Per le imprese significa aumentare i costi di produzione, venendo gradualmente meno il vantaggio di delocalizzare la produzione laddove è più conveniente, e dovendo necessariamente operare con un maggior livello di scorte.
E la diversificazione degli approvvigionamenti riduce le economie di scala. La necessità europea di sostituire le forniture Russe comporta il costo di nuove infrastrutture e di dover competere con gli altri paesi per gli acquisti di Lng e gas alternativi a quello russo.

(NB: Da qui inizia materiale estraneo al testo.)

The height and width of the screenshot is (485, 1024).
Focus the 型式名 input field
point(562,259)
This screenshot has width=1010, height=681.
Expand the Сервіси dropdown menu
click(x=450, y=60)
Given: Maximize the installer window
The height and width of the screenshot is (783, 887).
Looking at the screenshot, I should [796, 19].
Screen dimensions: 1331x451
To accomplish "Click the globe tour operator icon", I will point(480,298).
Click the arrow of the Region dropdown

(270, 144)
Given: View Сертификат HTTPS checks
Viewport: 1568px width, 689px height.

Il divieto Usa di esportazione di tecnologia avanzata alla Cina priva le imprese americane dell’accesso a un vasto mercato, riducendone i margini; come la decisione occidentale di onshoring della produzione di semiconduttori, batterie e tecnologia per le rinnovabili ora appannaggio di Taiwan e Cina.
La geopolitica inoltre alza le barriere contro i movimenti di capitale aumentando il costo di finanziare gli investimenti. In Germania la decisione del governo di vendere il 25 per cento del porto di Amburgo ai cinesi ha scatenato un dibattito nazionale; frequente è l’utilizzo del golden power per bloccare le acquisizioni da parte di stranieri; e molte società sciolgono i legami con entità legate al governo cinese come la svizzera Mercuria che si è appena ricomprata la quota detenuta da ChemChina.
Un rischio che in Italia non pare preoccupare visto che il 35 per cento di Cdp Reti (controlla le nostre reti di elettricità e gas) fa riferimento al Governo Cinese ,e la medesima ChemChina non bene accetta in Svizzera, da noi controlla Pirelli.